++++ DATASET EXCERPTS ++++
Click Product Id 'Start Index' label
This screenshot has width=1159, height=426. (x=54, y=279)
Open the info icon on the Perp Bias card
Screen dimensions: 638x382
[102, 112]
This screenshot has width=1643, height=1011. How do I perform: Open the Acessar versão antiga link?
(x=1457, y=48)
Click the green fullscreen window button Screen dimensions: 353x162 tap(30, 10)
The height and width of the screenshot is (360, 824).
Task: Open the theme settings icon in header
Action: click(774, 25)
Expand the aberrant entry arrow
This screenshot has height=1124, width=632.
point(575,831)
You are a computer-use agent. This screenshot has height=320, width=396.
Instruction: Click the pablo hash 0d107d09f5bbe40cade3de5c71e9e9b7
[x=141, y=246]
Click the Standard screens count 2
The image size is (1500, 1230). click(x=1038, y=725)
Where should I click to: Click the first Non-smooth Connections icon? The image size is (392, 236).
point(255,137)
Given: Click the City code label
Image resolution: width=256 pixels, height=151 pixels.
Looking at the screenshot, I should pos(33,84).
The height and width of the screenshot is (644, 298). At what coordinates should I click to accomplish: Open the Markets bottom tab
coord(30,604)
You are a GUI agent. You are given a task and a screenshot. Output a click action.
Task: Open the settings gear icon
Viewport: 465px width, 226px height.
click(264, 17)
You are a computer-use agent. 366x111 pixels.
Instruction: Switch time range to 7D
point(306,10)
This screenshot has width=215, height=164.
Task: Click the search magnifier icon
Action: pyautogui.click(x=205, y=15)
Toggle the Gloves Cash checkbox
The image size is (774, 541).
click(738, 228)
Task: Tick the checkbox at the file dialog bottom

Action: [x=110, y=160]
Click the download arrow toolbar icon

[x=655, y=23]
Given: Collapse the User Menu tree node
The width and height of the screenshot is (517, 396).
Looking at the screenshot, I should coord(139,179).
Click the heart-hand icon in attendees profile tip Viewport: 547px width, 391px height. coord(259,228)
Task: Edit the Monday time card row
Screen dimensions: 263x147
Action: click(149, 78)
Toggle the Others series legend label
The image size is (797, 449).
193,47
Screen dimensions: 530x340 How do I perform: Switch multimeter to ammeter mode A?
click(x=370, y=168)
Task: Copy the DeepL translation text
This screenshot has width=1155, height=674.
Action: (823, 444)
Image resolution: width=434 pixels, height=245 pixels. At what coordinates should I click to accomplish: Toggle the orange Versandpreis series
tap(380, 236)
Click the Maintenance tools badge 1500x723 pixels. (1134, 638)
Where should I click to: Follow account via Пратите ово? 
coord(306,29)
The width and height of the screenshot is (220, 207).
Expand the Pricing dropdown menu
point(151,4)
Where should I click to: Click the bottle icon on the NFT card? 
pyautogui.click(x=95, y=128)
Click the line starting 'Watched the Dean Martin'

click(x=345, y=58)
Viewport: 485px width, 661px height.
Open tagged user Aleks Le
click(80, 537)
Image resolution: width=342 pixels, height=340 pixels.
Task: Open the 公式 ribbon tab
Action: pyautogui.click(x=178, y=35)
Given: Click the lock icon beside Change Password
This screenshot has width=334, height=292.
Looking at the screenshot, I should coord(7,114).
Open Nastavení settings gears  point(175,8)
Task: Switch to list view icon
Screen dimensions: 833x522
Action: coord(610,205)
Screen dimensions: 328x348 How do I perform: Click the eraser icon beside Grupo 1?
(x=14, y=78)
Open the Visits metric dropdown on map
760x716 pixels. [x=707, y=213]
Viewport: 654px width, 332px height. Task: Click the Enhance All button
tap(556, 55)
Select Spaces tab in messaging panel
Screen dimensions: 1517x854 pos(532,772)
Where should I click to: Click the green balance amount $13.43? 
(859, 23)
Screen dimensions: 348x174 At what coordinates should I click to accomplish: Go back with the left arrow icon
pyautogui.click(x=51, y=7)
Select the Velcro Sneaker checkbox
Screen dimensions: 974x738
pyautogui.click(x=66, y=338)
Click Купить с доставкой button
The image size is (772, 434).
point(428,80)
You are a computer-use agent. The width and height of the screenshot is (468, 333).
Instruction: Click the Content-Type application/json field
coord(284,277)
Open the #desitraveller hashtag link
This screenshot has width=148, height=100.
++++
# WHAT THIS TASK INVOLVES:
Repeat all of the data exactly.

# RESULT OF THE TASK:
Click Product Id 'Start Index' label
This screenshot has width=1159, height=426. (x=54, y=279)
Open the info icon on the Perp Bias card
Screen dimensions: 638x382
[102, 112]
This screenshot has width=1643, height=1011. How do I perform: Open the Acessar versão antiga link?
(x=1457, y=48)
Click the green fullscreen window button Screen dimensions: 353x162 tap(30, 10)
The height and width of the screenshot is (360, 824).
Task: Open the theme settings icon in header
Action: click(774, 25)
Expand the aberrant entry arrow
This screenshot has height=1124, width=632.
point(575,831)
You are a computer-use agent. This screenshot has height=320, width=396.
Instruction: Click the pablo hash 0d107d09f5bbe40cade3de5c71e9e9b7
[x=141, y=246]
Click the Standard screens count 2
The image size is (1500, 1230). click(x=1038, y=725)
Where should I click to: Click the first Non-smooth Connections icon? The image size is (392, 236).
point(255,137)
Given: Click the City code label
Image resolution: width=256 pixels, height=151 pixels.
Looking at the screenshot, I should pos(33,84).
The height and width of the screenshot is (644, 298). At what coordinates should I click to accomplish: Open the Markets bottom tab
coord(30,604)
You are a GUI agent. You are given a task and a screenshot. Output a click action.
Task: Open the settings gear icon
Viewport: 465px width, 226px height.
click(264, 17)
You are a computer-use agent. 366x111 pixels.
Instruction: Switch time range to 7D
point(306,10)
This screenshot has width=215, height=164.
Task: Click the search magnifier icon
Action: pyautogui.click(x=205, y=15)
Toggle the Gloves Cash checkbox
The image size is (774, 541).
click(738, 228)
Task: Tick the checkbox at the file dialog bottom

Action: [x=110, y=160]
Click the download arrow toolbar icon

[x=655, y=23]
Given: Collapse the User Menu tree node
The width and height of the screenshot is (517, 396).
Looking at the screenshot, I should coord(139,179).
Click the heart-hand icon in attendees profile tip Viewport: 547px width, 391px height. coord(259,228)
Task: Edit the Monday time card row
Screen dimensions: 263x147
Action: click(149, 78)
Toggle the Others series legend label
The image size is (797, 449).
193,47
Screen dimensions: 530x340 How do I perform: Switch multimeter to ammeter mode A?
click(x=370, y=168)
Task: Copy the DeepL translation text
This screenshot has width=1155, height=674.
Action: (823, 444)
Image resolution: width=434 pixels, height=245 pixels. At what coordinates should I click to accomplish: Toggle the orange Versandpreis series
tap(380, 236)
Click the Maintenance tools badge 1500x723 pixels. (1134, 638)
Where should I click to: Follow account via Пратите ово? 
coord(306,29)
The width and height of the screenshot is (220, 207).
Expand the Pricing dropdown menu
point(151,4)
Where should I click to: Click the bottle icon on the NFT card? 
pyautogui.click(x=95, y=128)
Click the line starting 'Watched the Dean Martin'

click(x=345, y=58)
Viewport: 485px width, 661px height.
Open tagged user Aleks Le
click(80, 537)
Image resolution: width=342 pixels, height=340 pixels.
Task: Open the 公式 ribbon tab
Action: pyautogui.click(x=178, y=35)
Given: Click the lock icon beside Change Password
This screenshot has width=334, height=292.
Looking at the screenshot, I should coord(7,114).
Open Nastavení settings gears  point(175,8)
Task: Switch to list view icon
Screen dimensions: 833x522
Action: coord(610,205)
Screen dimensions: 328x348 How do I perform: Click the eraser icon beside Grupo 1?
(x=14, y=78)
Open the Visits metric dropdown on map
760x716 pixels. [x=707, y=213]
Viewport: 654px width, 332px height. Task: Click the Enhance All button
tap(556, 55)
Select Spaces tab in messaging panel
Screen dimensions: 1517x854 pos(532,772)
Where should I click to: Click the green balance amount $13.43? 
(859, 23)
Screen dimensions: 348x174 At what coordinates should I click to accomplish: Go back with the left arrow icon
pyautogui.click(x=51, y=7)
Select the Velcro Sneaker checkbox
Screen dimensions: 974x738
pyautogui.click(x=66, y=338)
Click Купить с доставкой button
The image size is (772, 434).
point(428,80)
You are a computer-use agent. The width and height of the screenshot is (468, 333).
Instruction: Click the Content-Type application/json field
coord(284,277)
Open the #desitraveller hashtag link
This screenshot has width=148, height=100.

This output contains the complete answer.